Task directions:
Repeat each entry below exactly, omitting any picture it holds.

Records for processing:
==*==

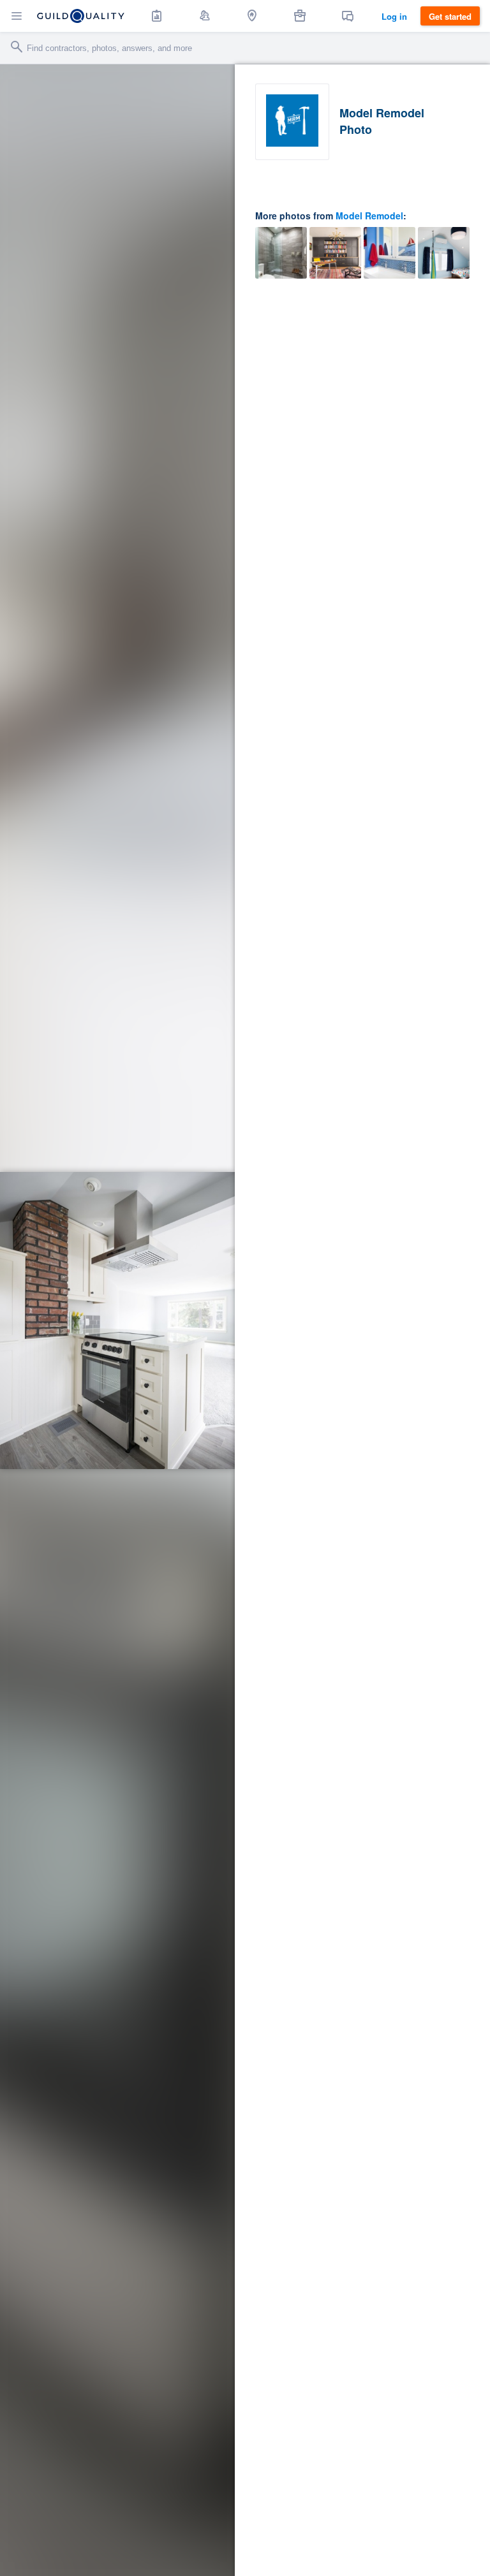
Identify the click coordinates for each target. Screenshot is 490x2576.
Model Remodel (369, 215)
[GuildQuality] (80, 16)
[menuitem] (157, 16)
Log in (394, 16)
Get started (450, 16)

==*==

Expected answer:
Identify the click coordinates for each target. Screenshot is 490x2576.
Model Remodel (369, 215)
[GuildQuality] (80, 16)
[menuitem] (157, 16)
Log in (394, 16)
Get started (450, 16)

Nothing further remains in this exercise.